If a picture appears in the records, leave it out and transcribe the rest exactly.
-=-=-=-=-
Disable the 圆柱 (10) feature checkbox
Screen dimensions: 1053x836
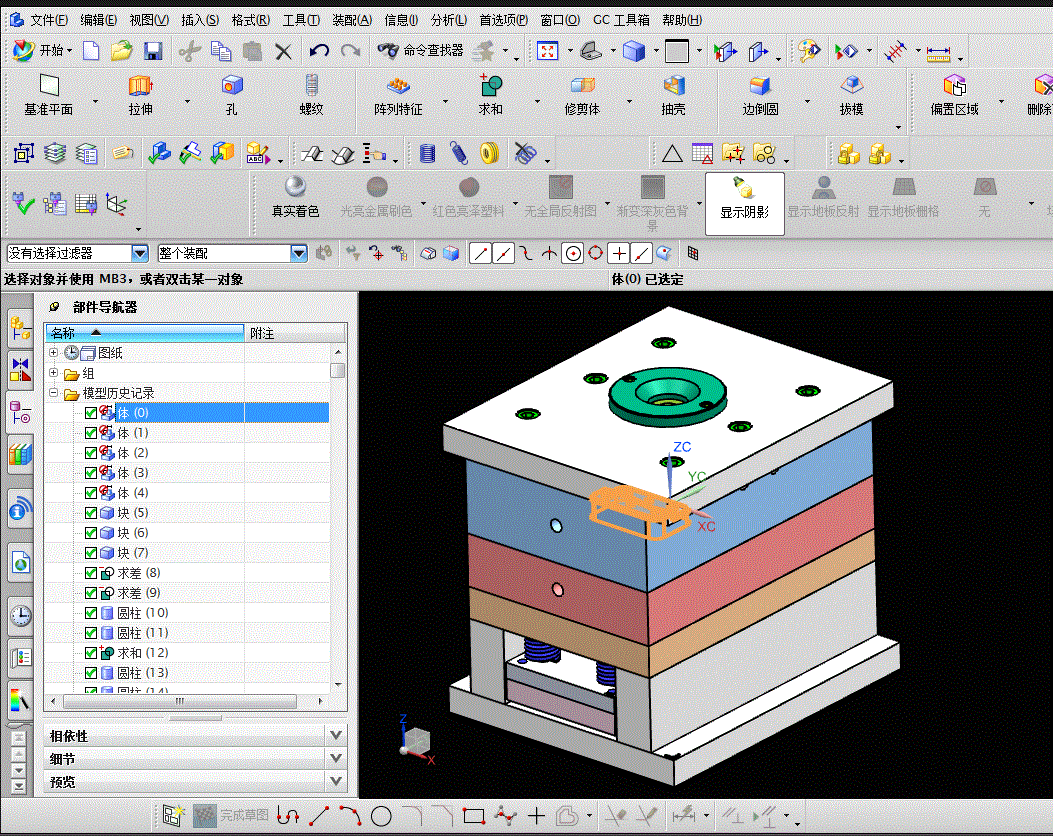[x=91, y=613]
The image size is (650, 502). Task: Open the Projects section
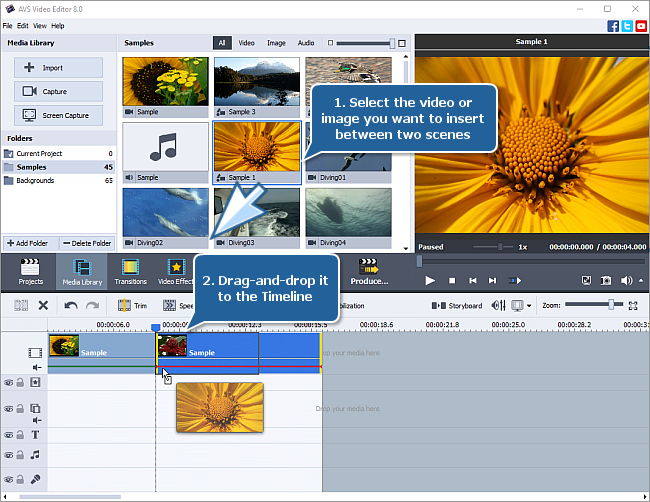(x=30, y=271)
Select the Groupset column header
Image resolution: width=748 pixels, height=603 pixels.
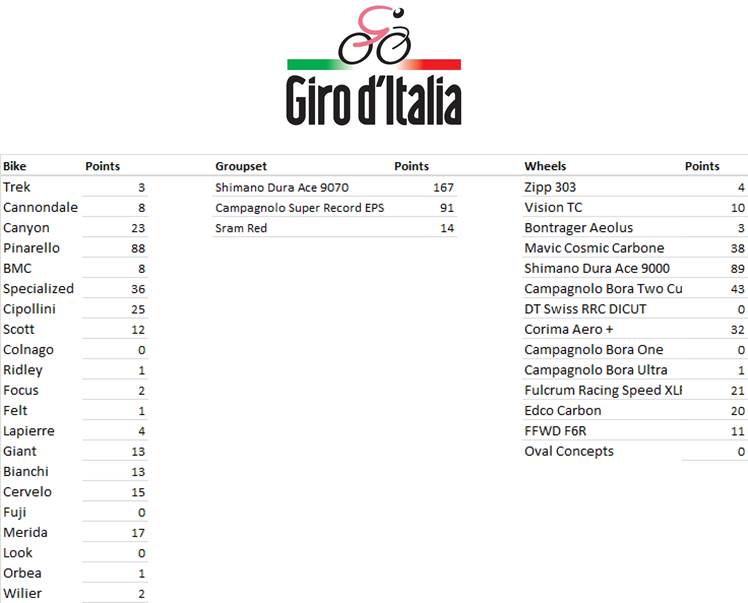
-=-=-=-=-
» EXERCISE OUTPUT
Disable the 圆柱 (10) feature checkbox
Screen dimensions: 1053x836
[x=91, y=613]
The image size is (650, 502). Task: Open the Projects section
(x=30, y=271)
Select the Groupset column header
Image resolution: width=748 pixels, height=603 pixels.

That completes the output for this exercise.